DATASET ROWS:
= = = = = = =

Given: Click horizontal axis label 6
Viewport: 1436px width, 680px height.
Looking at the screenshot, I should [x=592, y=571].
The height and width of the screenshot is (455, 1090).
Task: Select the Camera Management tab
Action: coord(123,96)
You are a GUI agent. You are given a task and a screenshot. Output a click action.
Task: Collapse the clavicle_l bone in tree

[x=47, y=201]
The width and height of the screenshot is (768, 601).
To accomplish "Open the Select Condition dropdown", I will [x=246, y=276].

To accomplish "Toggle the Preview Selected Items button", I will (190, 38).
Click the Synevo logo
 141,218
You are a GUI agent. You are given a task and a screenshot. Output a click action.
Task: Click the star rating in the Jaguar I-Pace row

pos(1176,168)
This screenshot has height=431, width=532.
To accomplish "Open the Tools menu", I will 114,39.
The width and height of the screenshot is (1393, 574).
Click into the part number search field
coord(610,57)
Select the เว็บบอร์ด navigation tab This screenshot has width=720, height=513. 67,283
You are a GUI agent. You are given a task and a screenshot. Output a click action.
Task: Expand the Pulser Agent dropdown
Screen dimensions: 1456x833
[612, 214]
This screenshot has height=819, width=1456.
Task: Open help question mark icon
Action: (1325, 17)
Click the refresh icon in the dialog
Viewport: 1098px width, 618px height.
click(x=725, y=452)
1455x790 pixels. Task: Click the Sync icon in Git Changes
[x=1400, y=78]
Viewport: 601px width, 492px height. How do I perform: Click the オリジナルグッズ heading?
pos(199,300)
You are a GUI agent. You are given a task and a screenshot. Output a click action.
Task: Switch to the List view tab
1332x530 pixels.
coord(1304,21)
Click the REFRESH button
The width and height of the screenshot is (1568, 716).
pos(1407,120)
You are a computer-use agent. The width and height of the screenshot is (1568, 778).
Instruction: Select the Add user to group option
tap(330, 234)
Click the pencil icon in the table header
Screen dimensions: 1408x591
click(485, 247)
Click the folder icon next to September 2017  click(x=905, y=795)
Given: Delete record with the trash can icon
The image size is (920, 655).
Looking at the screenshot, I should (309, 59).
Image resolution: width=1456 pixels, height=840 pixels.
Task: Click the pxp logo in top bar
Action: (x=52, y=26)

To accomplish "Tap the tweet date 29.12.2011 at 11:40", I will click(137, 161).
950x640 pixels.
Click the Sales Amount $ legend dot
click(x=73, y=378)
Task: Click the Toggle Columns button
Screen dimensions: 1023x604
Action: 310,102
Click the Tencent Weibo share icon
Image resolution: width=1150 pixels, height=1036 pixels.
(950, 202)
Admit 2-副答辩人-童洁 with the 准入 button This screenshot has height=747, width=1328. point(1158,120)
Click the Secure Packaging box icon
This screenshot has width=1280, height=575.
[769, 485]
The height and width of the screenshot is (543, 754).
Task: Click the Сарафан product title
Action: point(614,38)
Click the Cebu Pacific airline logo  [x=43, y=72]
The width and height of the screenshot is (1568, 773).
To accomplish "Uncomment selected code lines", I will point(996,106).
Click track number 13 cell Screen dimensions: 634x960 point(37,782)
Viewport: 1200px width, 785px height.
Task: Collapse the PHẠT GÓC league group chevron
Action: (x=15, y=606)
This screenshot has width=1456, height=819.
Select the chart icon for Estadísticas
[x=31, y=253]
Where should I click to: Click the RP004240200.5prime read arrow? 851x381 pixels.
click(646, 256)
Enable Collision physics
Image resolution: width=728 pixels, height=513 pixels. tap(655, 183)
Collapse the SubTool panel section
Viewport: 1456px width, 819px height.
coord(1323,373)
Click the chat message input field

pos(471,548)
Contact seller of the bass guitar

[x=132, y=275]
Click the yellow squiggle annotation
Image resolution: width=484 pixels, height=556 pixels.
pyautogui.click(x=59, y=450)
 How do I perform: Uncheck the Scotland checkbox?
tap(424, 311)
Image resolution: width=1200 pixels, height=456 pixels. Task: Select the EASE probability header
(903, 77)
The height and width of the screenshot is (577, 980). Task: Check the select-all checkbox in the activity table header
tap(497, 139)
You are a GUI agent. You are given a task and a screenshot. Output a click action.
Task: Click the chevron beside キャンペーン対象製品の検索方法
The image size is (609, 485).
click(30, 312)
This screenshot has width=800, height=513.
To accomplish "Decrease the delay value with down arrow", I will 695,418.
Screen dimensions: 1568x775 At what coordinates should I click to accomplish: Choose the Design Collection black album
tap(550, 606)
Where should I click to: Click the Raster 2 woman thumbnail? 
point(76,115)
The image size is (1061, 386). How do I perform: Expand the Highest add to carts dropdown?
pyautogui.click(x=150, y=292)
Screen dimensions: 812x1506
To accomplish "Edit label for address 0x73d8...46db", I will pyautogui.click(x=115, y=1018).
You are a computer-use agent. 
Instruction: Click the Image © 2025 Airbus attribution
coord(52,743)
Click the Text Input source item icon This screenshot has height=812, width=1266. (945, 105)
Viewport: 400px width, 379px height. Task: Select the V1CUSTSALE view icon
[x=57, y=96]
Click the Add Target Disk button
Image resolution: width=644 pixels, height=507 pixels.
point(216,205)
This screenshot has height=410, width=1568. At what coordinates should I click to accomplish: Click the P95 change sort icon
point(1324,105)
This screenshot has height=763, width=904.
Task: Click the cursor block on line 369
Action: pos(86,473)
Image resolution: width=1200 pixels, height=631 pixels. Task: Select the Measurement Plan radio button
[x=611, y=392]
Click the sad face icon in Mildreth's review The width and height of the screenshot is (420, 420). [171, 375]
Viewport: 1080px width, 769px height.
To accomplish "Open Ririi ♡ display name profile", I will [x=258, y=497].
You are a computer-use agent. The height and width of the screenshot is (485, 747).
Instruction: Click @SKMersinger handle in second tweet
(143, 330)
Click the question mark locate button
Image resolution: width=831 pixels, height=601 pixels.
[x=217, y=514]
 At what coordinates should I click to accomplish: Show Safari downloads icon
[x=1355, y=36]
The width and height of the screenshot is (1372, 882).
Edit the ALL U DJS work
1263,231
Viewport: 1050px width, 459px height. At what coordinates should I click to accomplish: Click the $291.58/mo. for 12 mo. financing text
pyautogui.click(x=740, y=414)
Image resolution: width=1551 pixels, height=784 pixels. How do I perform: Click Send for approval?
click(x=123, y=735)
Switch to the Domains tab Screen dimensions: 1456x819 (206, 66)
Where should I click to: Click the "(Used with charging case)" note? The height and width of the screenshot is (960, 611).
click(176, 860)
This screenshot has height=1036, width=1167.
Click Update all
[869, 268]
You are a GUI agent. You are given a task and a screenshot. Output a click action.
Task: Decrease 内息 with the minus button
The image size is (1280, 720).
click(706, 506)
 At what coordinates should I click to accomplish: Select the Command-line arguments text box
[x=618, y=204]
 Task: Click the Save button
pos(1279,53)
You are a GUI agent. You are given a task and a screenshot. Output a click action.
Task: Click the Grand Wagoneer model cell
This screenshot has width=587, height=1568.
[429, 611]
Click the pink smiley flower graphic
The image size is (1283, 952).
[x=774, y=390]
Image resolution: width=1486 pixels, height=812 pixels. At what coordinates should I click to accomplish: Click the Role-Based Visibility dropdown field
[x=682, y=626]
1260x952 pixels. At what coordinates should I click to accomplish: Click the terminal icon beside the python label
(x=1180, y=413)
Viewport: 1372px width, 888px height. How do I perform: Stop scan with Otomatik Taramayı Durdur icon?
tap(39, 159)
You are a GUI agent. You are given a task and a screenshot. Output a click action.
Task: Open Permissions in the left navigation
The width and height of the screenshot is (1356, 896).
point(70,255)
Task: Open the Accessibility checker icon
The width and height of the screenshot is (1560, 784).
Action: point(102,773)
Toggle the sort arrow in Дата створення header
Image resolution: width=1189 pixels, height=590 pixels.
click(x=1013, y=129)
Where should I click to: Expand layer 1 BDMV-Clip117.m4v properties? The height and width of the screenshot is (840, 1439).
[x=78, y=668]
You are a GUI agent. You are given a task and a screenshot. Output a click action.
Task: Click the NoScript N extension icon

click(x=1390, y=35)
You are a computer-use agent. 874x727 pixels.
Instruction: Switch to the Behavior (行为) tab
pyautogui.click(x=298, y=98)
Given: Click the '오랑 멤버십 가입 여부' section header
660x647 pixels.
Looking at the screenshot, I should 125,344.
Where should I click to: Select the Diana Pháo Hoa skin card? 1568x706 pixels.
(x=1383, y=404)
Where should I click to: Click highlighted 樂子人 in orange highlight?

= = = = = = =

Rewrite the entries from the line with "This screenshot has width=800, height=513." up to and including the line with "pyautogui.click(x=150, y=292)", keeping every request line. Shift each click coordinate in the answers by -24.

TASK OUTPUT:
This screenshot has width=800, height=513.
To accomplish "Decrease the delay value with down arrow", I will 671,394.
Screen dimensions: 1568x775 At what coordinates should I click to accomplish: Choose the Design Collection black album
tap(526, 582)
Where should I click to: Click the Raster 2 woman thumbnail? 
point(52,91)
The image size is (1061, 386). How do I perform: Expand the Highest add to carts dropdown?
pyautogui.click(x=126, y=268)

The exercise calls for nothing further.